= DATASET EXTRACT =

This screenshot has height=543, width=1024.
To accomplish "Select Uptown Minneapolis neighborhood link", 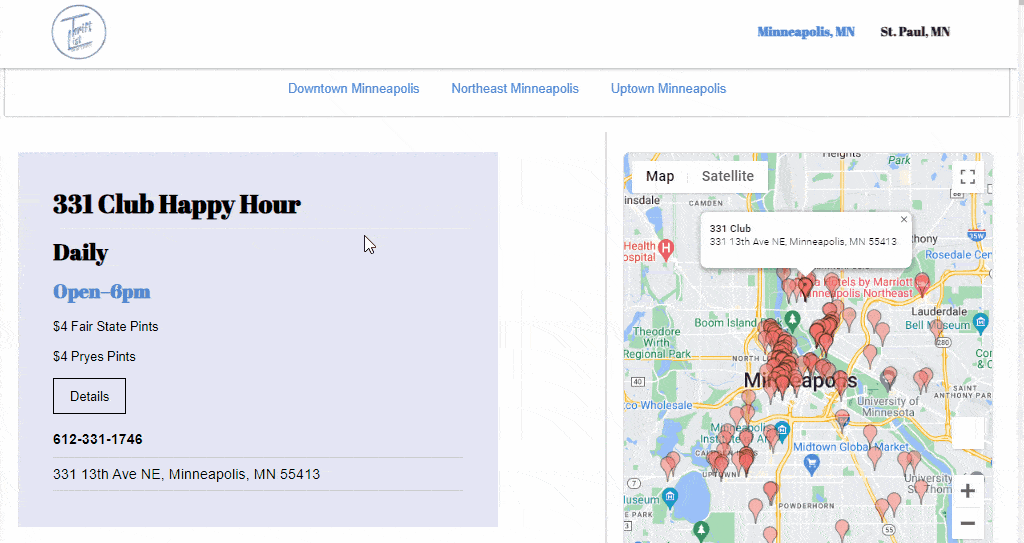I will pos(668,89).
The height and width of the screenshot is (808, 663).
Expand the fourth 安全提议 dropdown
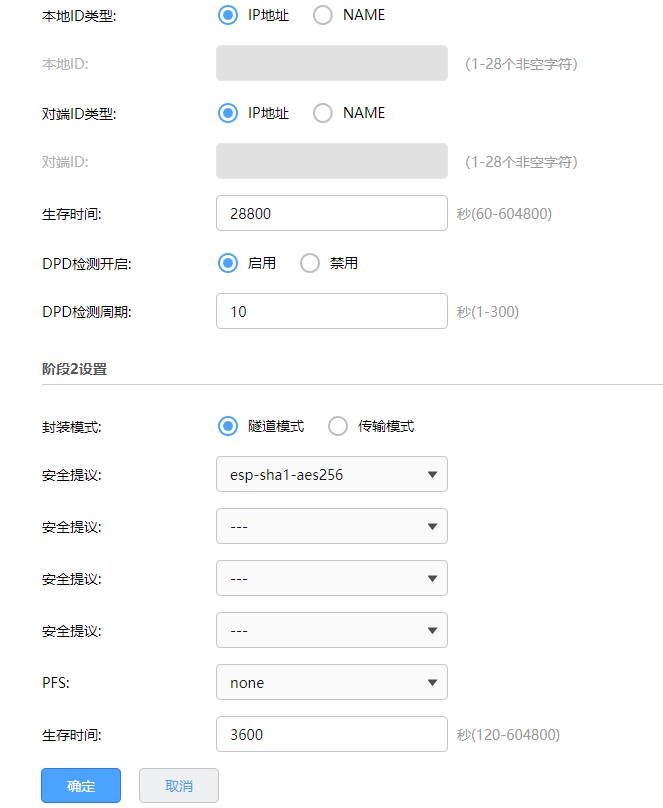click(331, 631)
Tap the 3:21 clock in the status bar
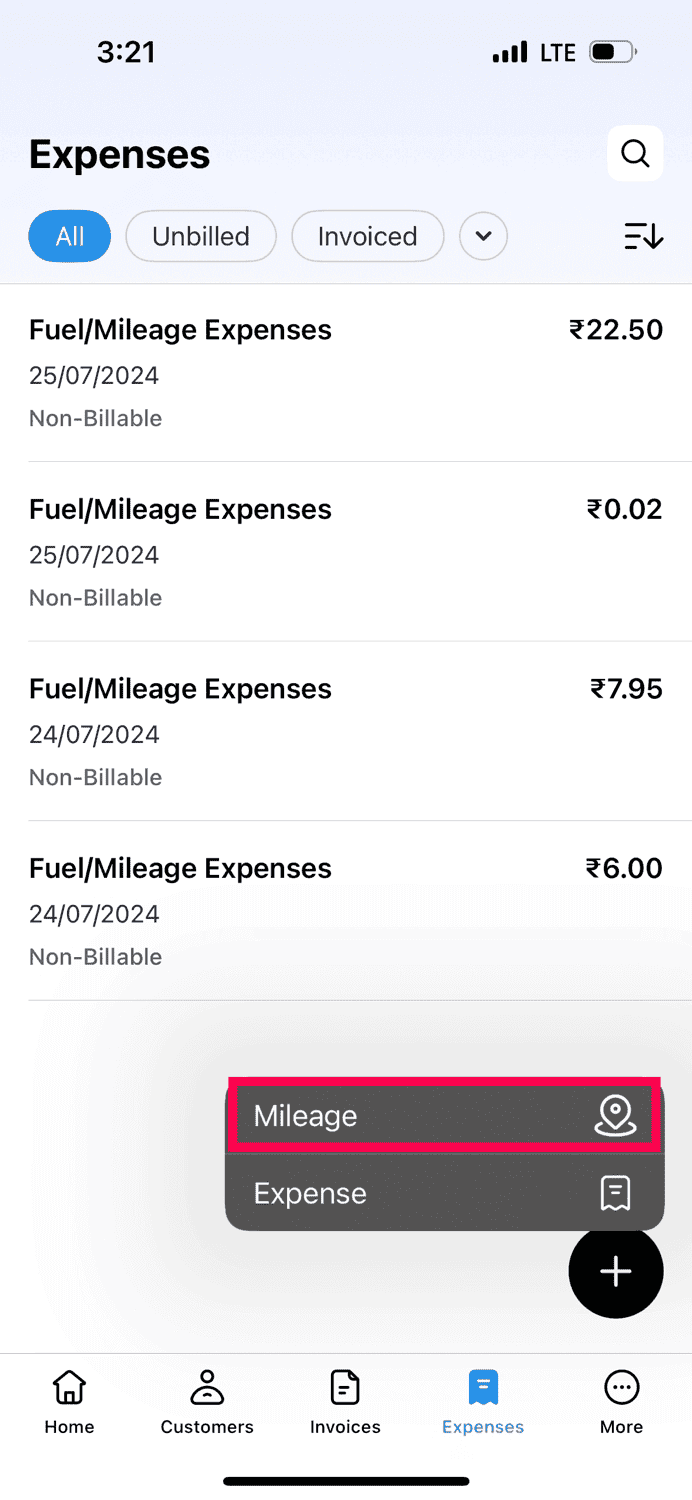 (x=127, y=51)
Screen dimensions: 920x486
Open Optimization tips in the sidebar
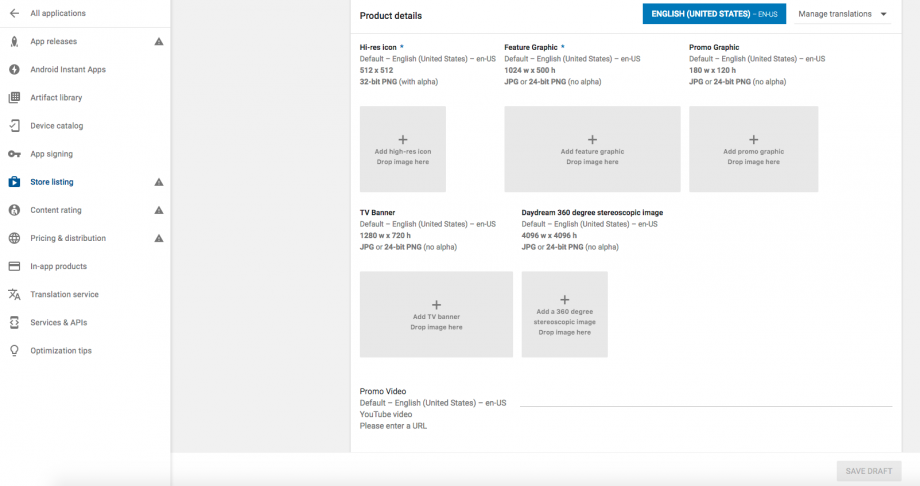(61, 351)
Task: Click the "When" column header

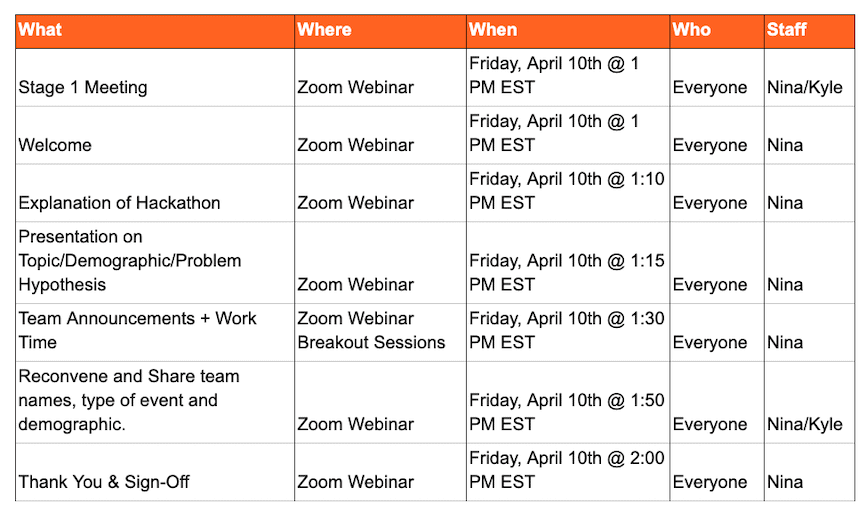Action: (x=568, y=31)
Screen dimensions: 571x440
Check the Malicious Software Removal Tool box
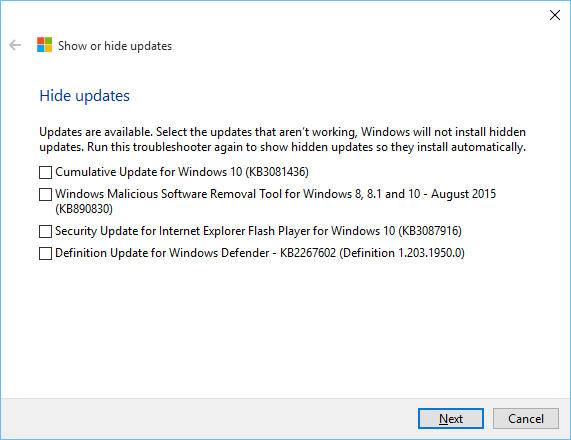(x=45, y=194)
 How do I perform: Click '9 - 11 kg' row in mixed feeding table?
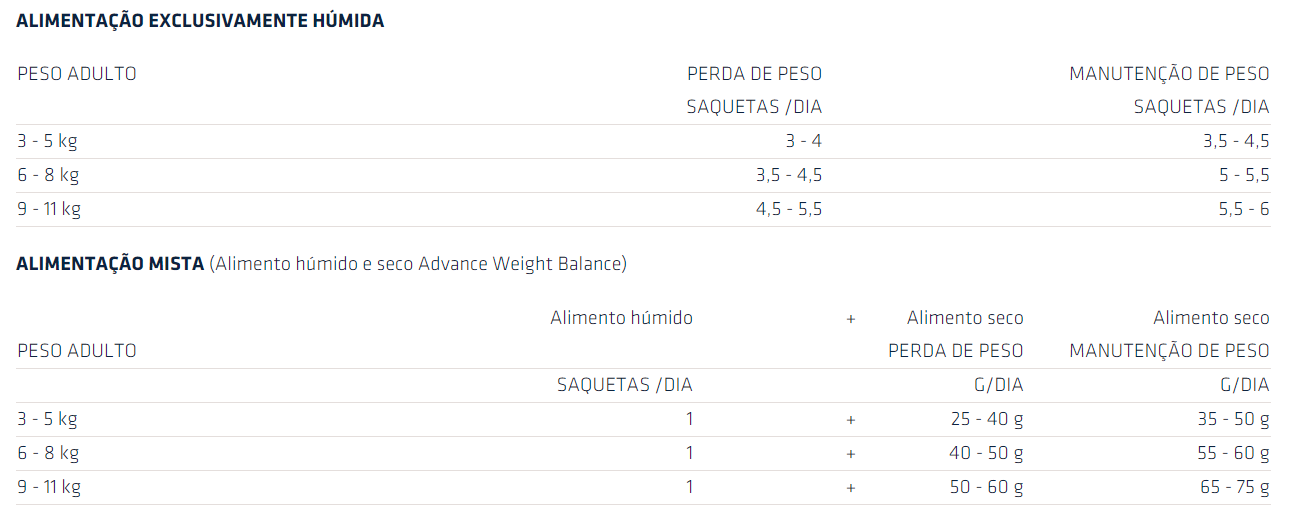[49, 488]
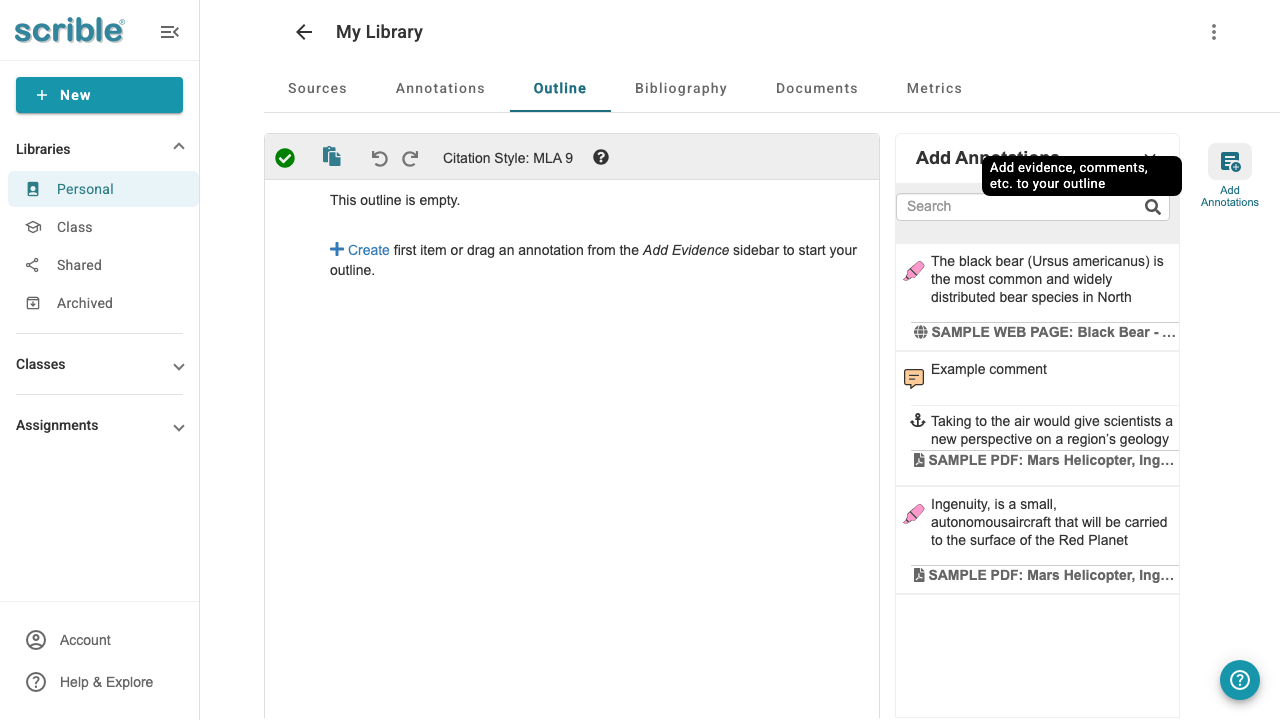Switch to the Bibliography tab

coord(681,88)
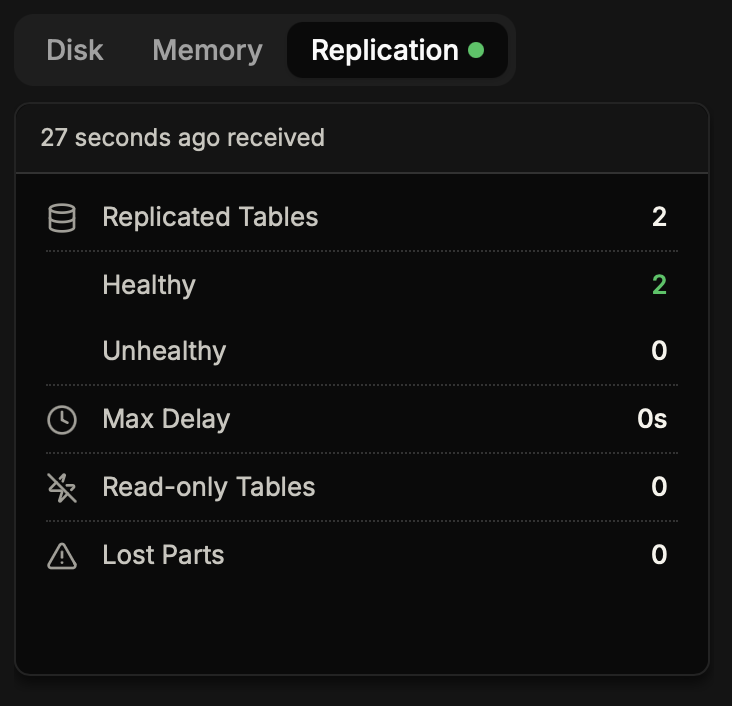The width and height of the screenshot is (732, 706).
Task: Click the Unhealthy row label
Action: [x=164, y=351]
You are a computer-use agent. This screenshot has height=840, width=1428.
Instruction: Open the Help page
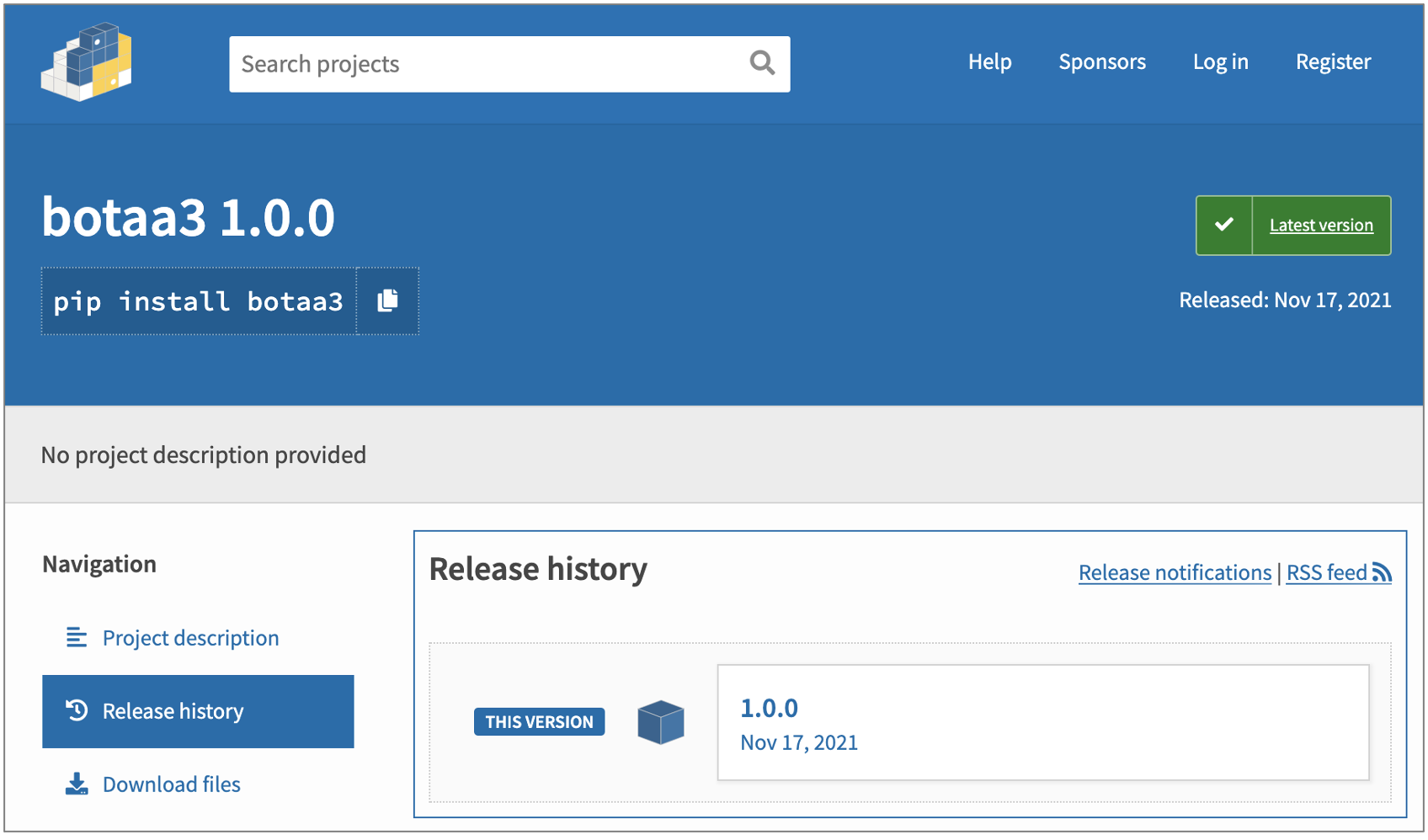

= TASK STATEMENT =
Repeat the stretch of the entries from the line containing "You are a computer-use" through the end of the entries, both ends included, leaving the pictures out of your answer.

= EXPECTED ANSWER =
You are a computer-use agent. This screenshot has height=840, width=1428.
Instruction: Open the Help page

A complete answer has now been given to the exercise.